I was reading one of Alan’s posts over at StillSecure, based on the Lending Tree debacle. He starts with a bit I totally agree with:
This sort of stealing your competitors information has been going on for decades, well before computers and cybercrime were around. However, this is a great example of some things not going out of style. Obtaining your competitors information is a great motive, computers are just the container where the information is kept.
This is something I’ve been harping on for a while- the only new thing about cybercrime is the vector; nearly every crime we see has a corollary in the physical world. Why? Because we’ve been screwing each other over since before we were technically humans. We’ve been taking things that don’t belong to us since far before we had any concept of commerce or society. That’s tens of thousands, if not hundreds of thousands, of years of criminal refinement. Nigerian 419 scam? It’s the Spanish Prisoner. DoS? It’s sabotage or a protection racket. You name the cybercrime, and I can name the pre-cyber-crime.

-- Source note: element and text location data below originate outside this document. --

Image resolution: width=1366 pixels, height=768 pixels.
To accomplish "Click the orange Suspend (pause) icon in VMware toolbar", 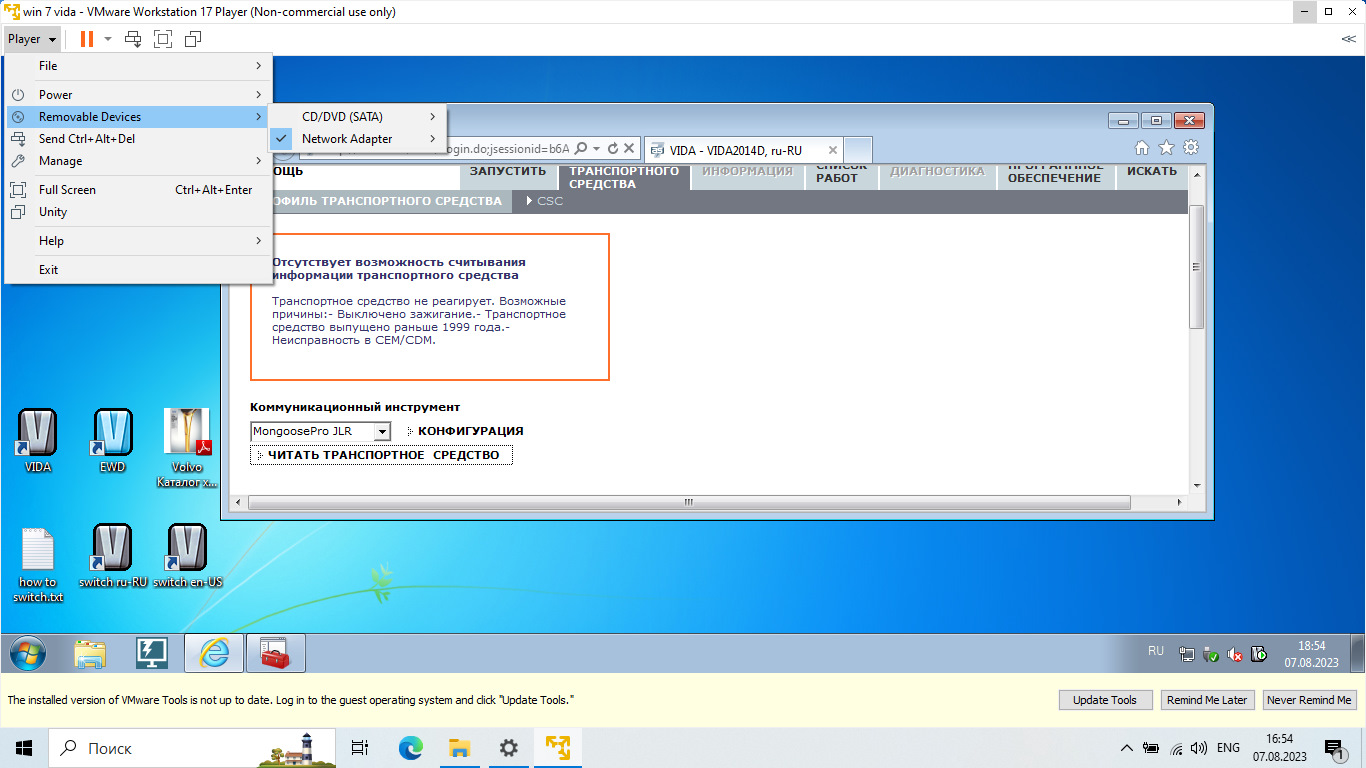I will 87,39.
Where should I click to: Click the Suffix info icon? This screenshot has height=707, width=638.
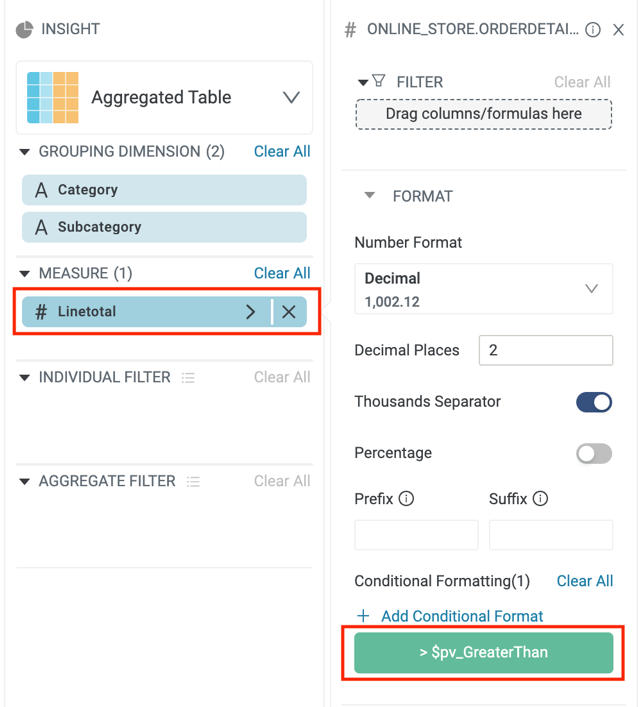tap(541, 498)
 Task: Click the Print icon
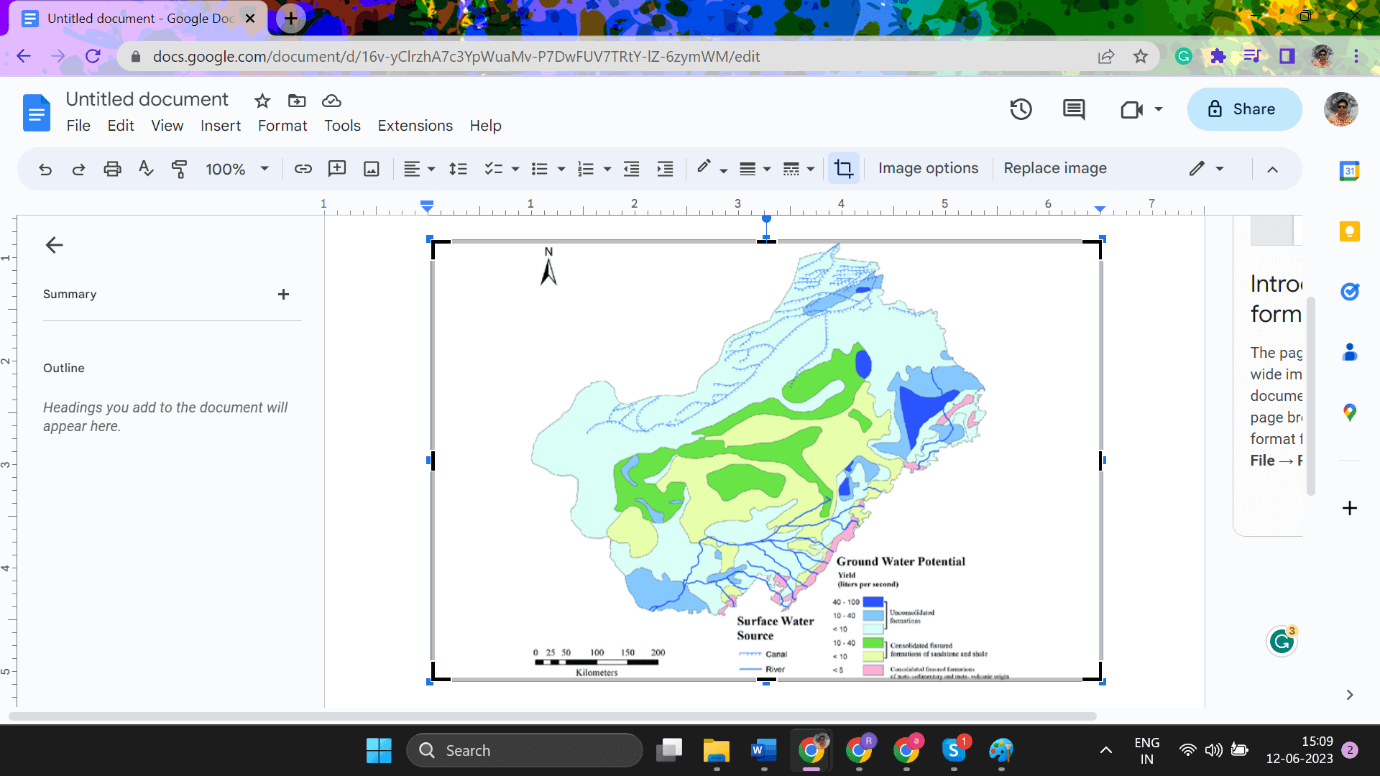click(112, 169)
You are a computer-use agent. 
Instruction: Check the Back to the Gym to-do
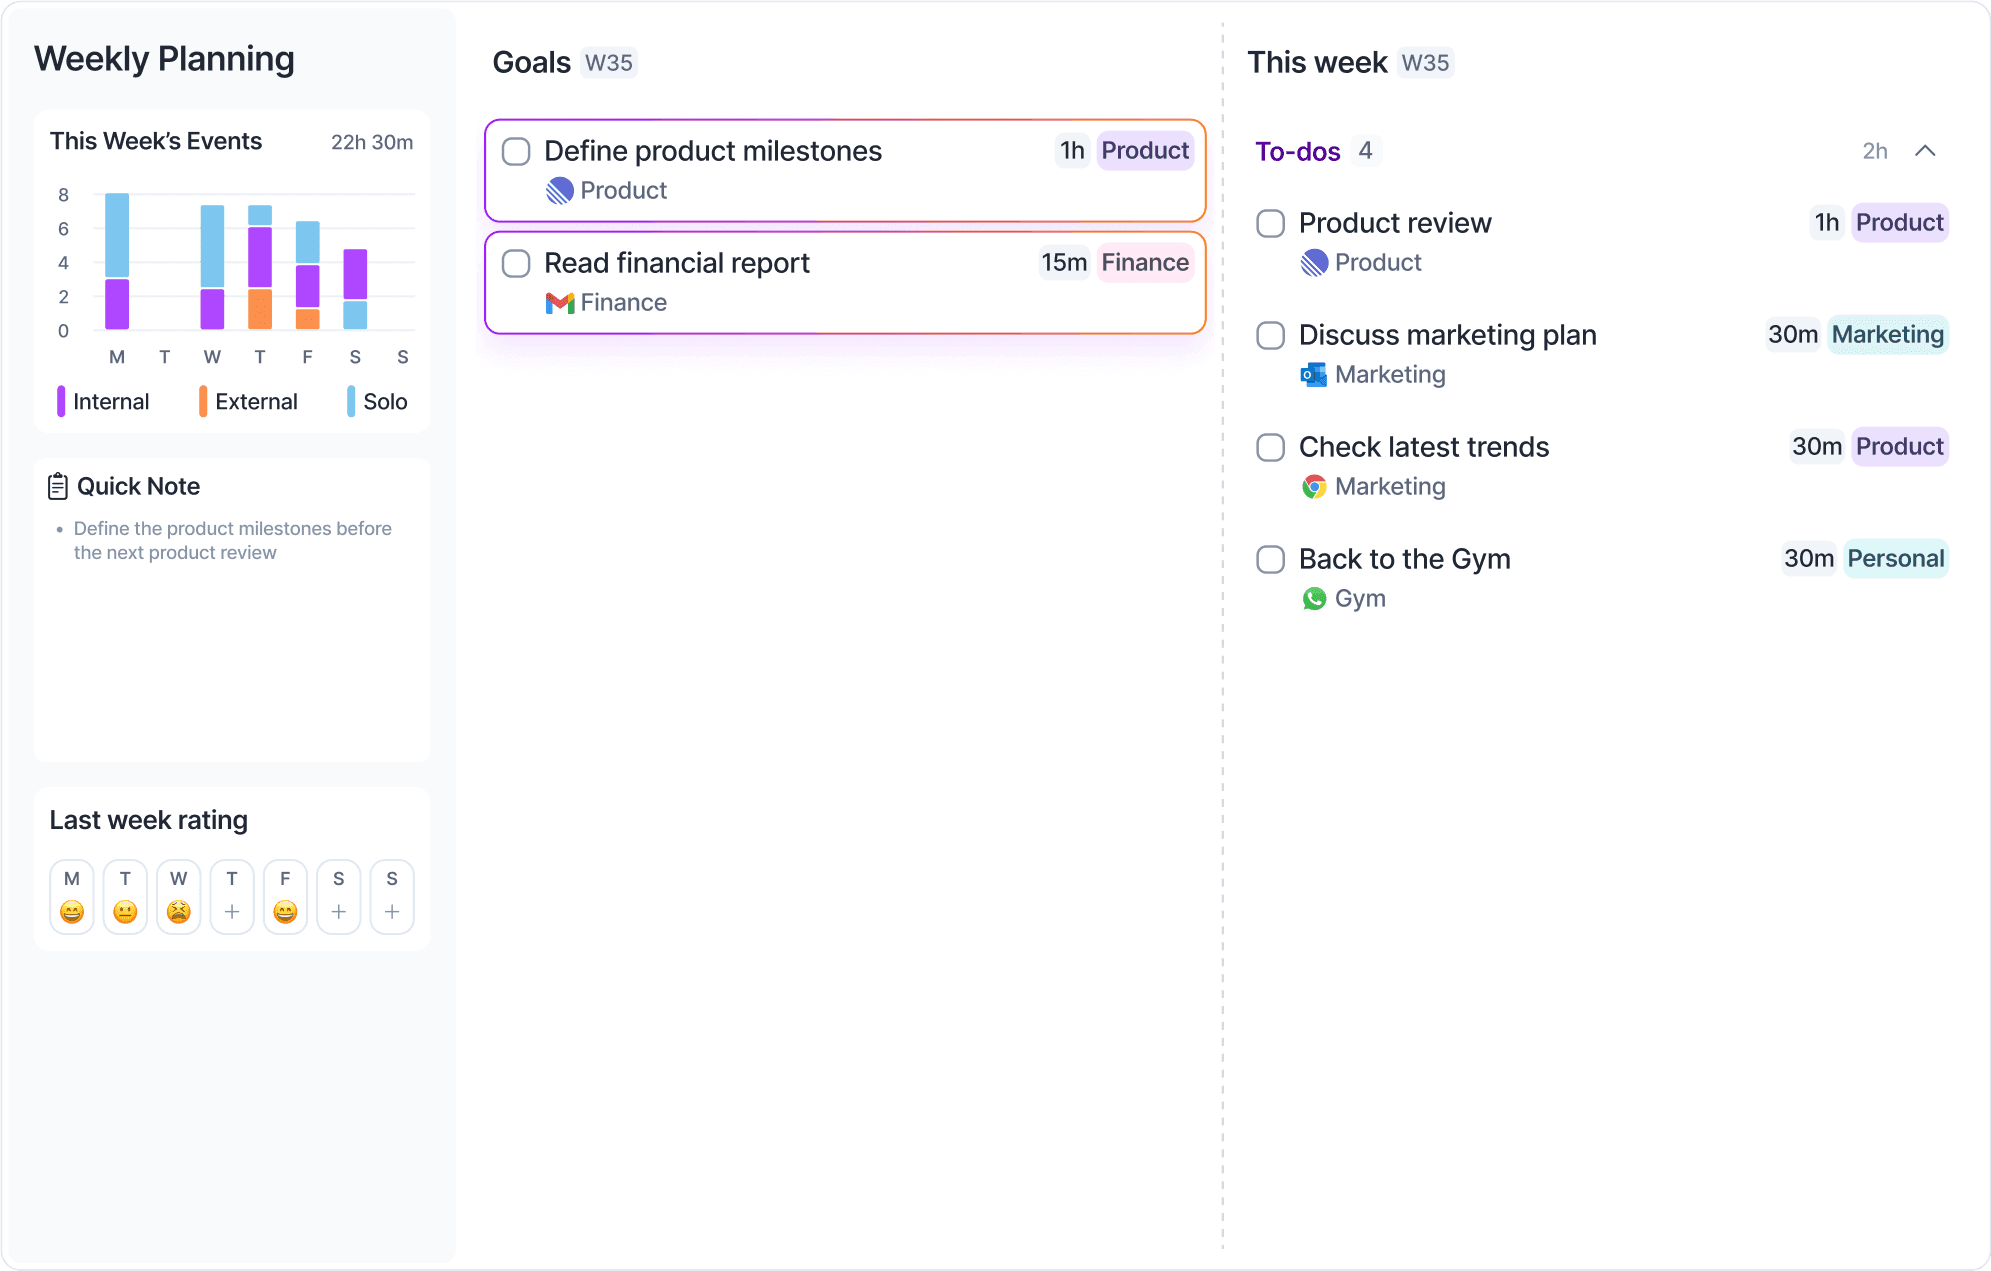click(1270, 559)
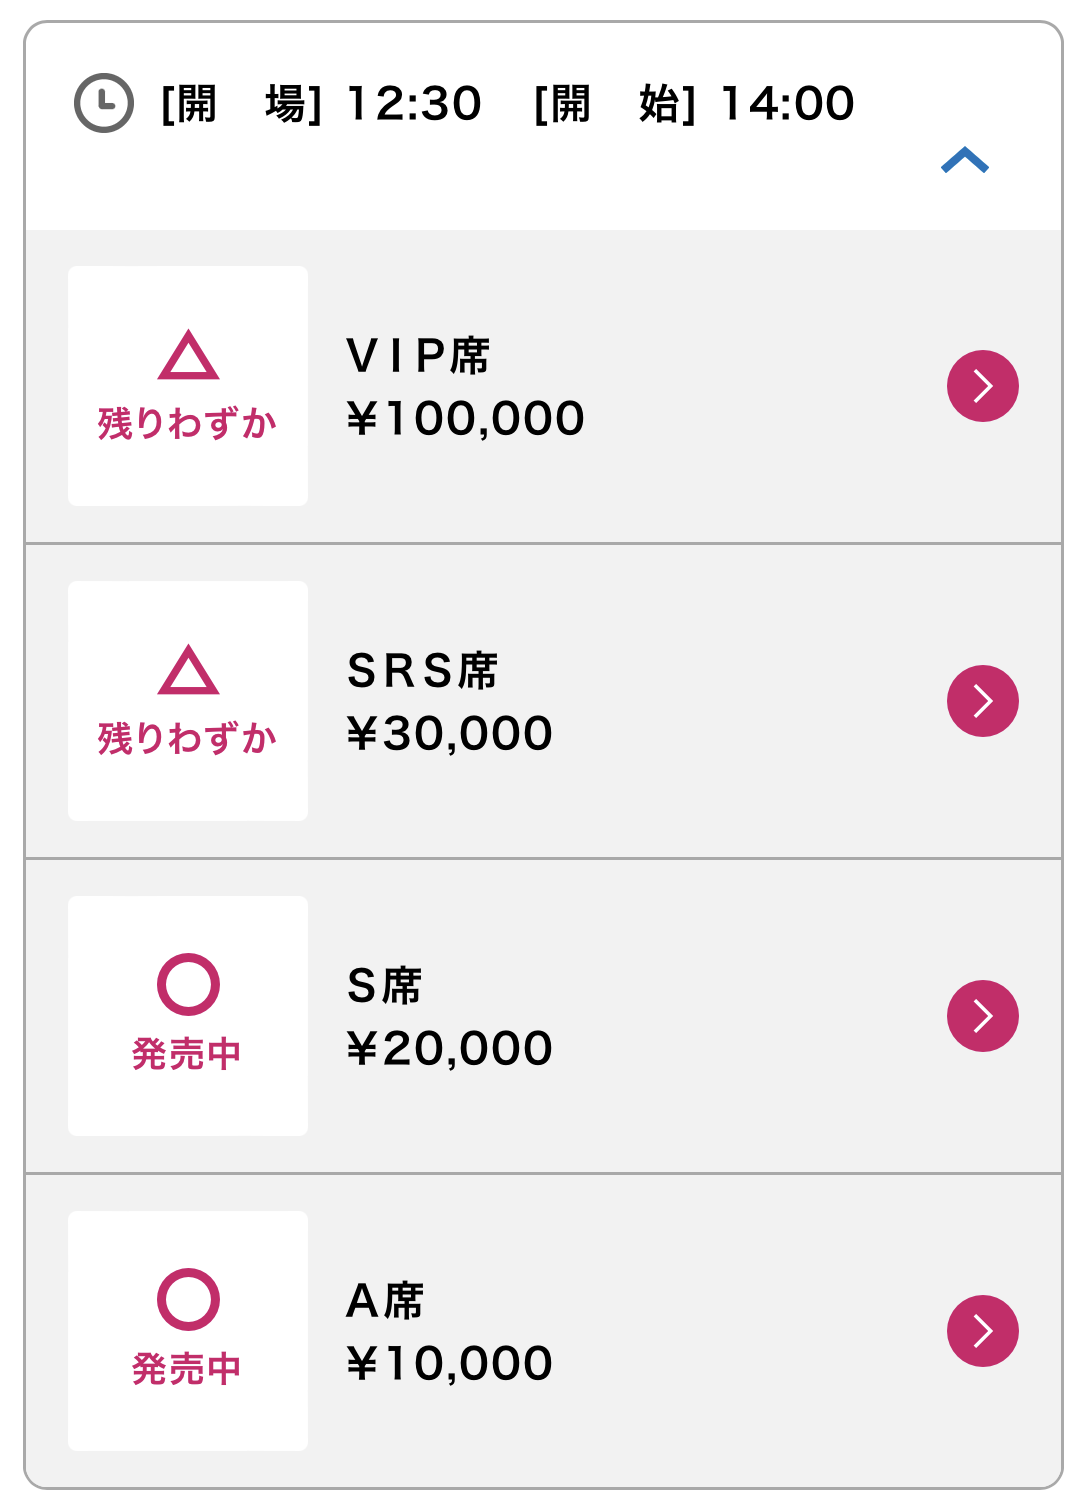Choose the S席 seat type label
Viewport: 1079px width, 1507px height.
point(384,986)
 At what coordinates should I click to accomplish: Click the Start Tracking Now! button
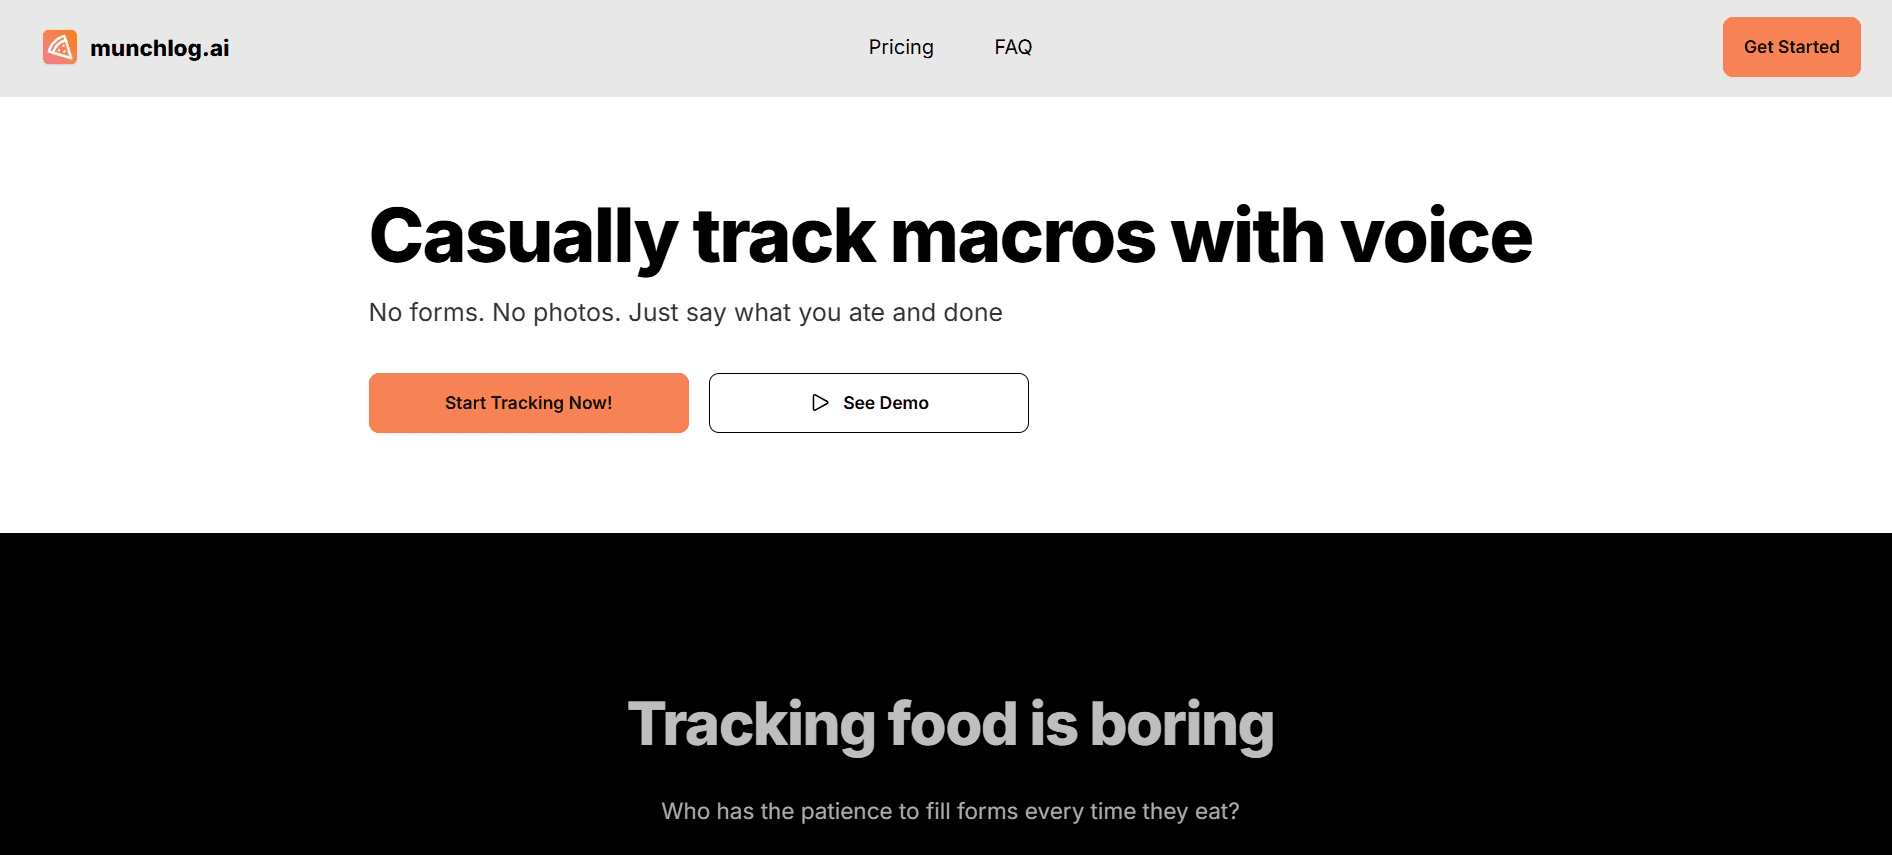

Now how does this practically apply to how security professionals do their job?
Focus on the crime, not the tech. When you’re piecing together your defenses, monitoring for incidents, or cleaning up a mess, always remember that someone attacked for a reason. If they didn’t steal something, hijack an asset for their own use, trespass for the fun of it, or vandalize/break something, keep looking. Odds are you still haven’t figured out why they are there, and what the real target is, and your day ain’t over yet.
A person may change, but people don’t.